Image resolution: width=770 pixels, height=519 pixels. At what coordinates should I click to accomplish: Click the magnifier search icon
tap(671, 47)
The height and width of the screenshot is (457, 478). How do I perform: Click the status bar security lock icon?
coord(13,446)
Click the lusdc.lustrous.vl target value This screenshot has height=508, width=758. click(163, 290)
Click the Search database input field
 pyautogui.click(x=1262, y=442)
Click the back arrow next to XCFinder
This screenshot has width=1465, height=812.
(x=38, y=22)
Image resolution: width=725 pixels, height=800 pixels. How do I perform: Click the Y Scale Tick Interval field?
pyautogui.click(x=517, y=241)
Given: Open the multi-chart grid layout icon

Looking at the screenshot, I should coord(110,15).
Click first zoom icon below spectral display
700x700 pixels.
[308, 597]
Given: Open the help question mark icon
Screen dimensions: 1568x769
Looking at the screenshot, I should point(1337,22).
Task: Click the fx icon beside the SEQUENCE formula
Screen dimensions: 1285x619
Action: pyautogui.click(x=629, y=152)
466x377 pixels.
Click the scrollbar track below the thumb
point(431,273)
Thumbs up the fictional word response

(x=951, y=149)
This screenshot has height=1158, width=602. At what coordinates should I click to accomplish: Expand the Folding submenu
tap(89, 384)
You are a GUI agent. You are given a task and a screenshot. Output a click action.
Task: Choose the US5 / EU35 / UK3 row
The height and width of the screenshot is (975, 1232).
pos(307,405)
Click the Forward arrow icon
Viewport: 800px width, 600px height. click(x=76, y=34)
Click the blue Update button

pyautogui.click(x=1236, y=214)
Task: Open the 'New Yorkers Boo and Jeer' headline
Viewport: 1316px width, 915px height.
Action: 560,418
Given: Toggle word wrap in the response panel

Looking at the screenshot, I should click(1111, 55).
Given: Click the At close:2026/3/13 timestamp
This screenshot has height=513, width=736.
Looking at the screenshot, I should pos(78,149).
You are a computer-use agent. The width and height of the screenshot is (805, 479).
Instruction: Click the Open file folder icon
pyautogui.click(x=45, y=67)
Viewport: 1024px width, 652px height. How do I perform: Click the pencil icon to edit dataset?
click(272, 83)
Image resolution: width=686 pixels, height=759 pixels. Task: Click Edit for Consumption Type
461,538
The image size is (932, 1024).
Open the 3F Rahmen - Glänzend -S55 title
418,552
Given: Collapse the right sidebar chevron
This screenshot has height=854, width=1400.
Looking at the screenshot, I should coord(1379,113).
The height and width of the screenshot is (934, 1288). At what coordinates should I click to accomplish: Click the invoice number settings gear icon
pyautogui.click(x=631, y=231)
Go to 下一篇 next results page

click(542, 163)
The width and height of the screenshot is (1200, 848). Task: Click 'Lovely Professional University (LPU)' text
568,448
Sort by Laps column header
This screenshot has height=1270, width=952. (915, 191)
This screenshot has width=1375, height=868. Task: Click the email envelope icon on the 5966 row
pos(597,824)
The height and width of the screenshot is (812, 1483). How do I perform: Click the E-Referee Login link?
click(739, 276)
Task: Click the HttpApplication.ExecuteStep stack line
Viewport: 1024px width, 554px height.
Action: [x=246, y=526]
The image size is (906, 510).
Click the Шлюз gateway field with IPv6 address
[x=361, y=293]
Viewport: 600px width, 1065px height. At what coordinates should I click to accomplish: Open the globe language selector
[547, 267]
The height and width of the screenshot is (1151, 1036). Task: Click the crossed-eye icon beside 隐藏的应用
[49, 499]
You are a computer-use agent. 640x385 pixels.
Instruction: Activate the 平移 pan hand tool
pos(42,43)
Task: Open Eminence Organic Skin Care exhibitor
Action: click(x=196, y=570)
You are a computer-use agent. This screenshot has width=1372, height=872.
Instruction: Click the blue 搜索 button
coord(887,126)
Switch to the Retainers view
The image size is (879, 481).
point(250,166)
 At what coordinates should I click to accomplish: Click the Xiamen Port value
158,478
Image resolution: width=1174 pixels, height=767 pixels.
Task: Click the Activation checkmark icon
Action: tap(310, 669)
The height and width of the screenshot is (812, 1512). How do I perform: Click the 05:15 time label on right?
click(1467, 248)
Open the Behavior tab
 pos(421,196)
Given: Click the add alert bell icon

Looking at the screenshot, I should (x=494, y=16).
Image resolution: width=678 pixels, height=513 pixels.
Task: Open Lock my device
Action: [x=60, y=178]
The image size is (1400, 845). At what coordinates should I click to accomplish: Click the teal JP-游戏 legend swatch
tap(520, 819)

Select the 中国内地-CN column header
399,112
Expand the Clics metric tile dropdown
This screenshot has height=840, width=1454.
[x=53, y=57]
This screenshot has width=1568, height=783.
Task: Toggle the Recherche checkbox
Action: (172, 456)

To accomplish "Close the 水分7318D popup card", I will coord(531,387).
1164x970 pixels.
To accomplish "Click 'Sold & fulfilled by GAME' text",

Your objective: Reproduce the entire listing above word for word, from its first line through its last.

Full solution:
Image resolution: width=770 pixels, height=519 pixels. At what coordinates should I click to accomplish: Click the magnifier search icon
tap(671, 47)
The height and width of the screenshot is (457, 478). How do I perform: Click the status bar security lock icon?
coord(13,446)
Click the lusdc.lustrous.vl target value This screenshot has height=508, width=758. click(163, 290)
Click the Search database input field
 pyautogui.click(x=1262, y=442)
Click the back arrow next to XCFinder
This screenshot has width=1465, height=812.
(x=38, y=22)
Image resolution: width=725 pixels, height=800 pixels. How do I perform: Click the Y Scale Tick Interval field?
pyautogui.click(x=517, y=241)
Given: Open the multi-chart grid layout icon

Looking at the screenshot, I should coord(110,15).
Click first zoom icon below spectral display
700x700 pixels.
[308, 597]
Given: Open the help question mark icon
Screen dimensions: 1568x769
Looking at the screenshot, I should point(1337,22).
Task: Click the fx icon beside the SEQUENCE formula
Screen dimensions: 1285x619
Action: pyautogui.click(x=629, y=152)
466x377 pixels.
Click the scrollbar track below the thumb
point(431,273)
Thumbs up the fictional word response

(x=951, y=149)
This screenshot has height=1158, width=602. At what coordinates should I click to accomplish: Expand the Folding submenu
tap(89, 384)
You are a GUI agent. You are given a task and a screenshot. Output a click action.
Task: Choose the US5 / EU35 / UK3 row
The height and width of the screenshot is (975, 1232).
pos(307,405)
Click the Forward arrow icon
Viewport: 800px width, 600px height. click(x=76, y=34)
Click the blue Update button

pyautogui.click(x=1236, y=214)
Task: Open the 'New Yorkers Boo and Jeer' headline
Viewport: 1316px width, 915px height.
Action: 560,418
Given: Toggle word wrap in the response panel

Looking at the screenshot, I should click(1111, 55).
Given: Click the At close:2026/3/13 timestamp
This screenshot has height=513, width=736.
Looking at the screenshot, I should pos(78,149).
You are a computer-use agent. The width and height of the screenshot is (805, 479).
Instruction: Click the Open file folder icon
pyautogui.click(x=45, y=67)
Viewport: 1024px width, 652px height. How do I perform: Click the pencil icon to edit dataset?
click(272, 83)
Image resolution: width=686 pixels, height=759 pixels. Task: Click Edit for Consumption Type
461,538
The image size is (932, 1024).
Open the 3F Rahmen - Glänzend -S55 title
418,552
Given: Collapse the right sidebar chevron
This screenshot has height=854, width=1400.
Looking at the screenshot, I should coord(1379,113).
The height and width of the screenshot is (934, 1288). At what coordinates should I click to accomplish: Click the invoice number settings gear icon
pyautogui.click(x=631, y=231)
Go to 下一篇 next results page

click(542, 163)
The width and height of the screenshot is (1200, 848). Task: Click 'Lovely Professional University (LPU)' text
568,448
Sort by Laps column header
This screenshot has height=1270, width=952. (915, 191)
This screenshot has width=1375, height=868. Task: Click the email envelope icon on the 5966 row
pos(597,824)
The height and width of the screenshot is (812, 1483). How do I perform: Click the E-Referee Login link?
click(739, 276)
Task: Click the HttpApplication.ExecuteStep stack line
Viewport: 1024px width, 554px height.
Action: [x=246, y=526]
The image size is (906, 510).
Click the Шлюз gateway field with IPv6 address
[x=361, y=293]
Viewport: 600px width, 1065px height. At what coordinates should I click to accomplish: Open the globe language selector
[547, 267]
The height and width of the screenshot is (1151, 1036). Task: Click the crossed-eye icon beside 隐藏的应用
[49, 499]
You are a computer-use agent. 640x385 pixels.
Instruction: Activate the 平移 pan hand tool
pos(42,43)
Task: Open Eminence Organic Skin Care exhibitor
Action: click(x=196, y=570)
You are a computer-use agent. This screenshot has width=1372, height=872.
Instruction: Click the blue 搜索 button
coord(887,126)
Switch to the Retainers view
The image size is (879, 481).
point(250,166)
 At what coordinates should I click to accomplish: Click the Xiamen Port value
158,478
Image resolution: width=1174 pixels, height=767 pixels.
Task: Click the Activation checkmark icon
Action: tap(310, 669)
The height and width of the screenshot is (812, 1512). How do I perform: Click the 05:15 time label on right?
click(1467, 248)
Open the Behavior tab
 pos(421,196)
Given: Click the add alert bell icon

Looking at the screenshot, I should (x=494, y=16).
Image resolution: width=678 pixels, height=513 pixels.
Task: Open Lock my device
Action: [x=60, y=178]
The image size is (1400, 845). At what coordinates should I click to accomplish: Click the teal JP-游戏 legend swatch
tap(520, 819)

Select the 中国内地-CN column header
399,112
Expand the Clics metric tile dropdown
This screenshot has height=840, width=1454.
[x=53, y=57]
This screenshot has width=1568, height=783.
Task: Toggle the Recherche checkbox
Action: (172, 456)

To accomplish "Close the 水分7318D popup card", I will coord(531,387).
1164x970 pixels.
To accomplish "Click 'Sold & fulfilled by GAME' text",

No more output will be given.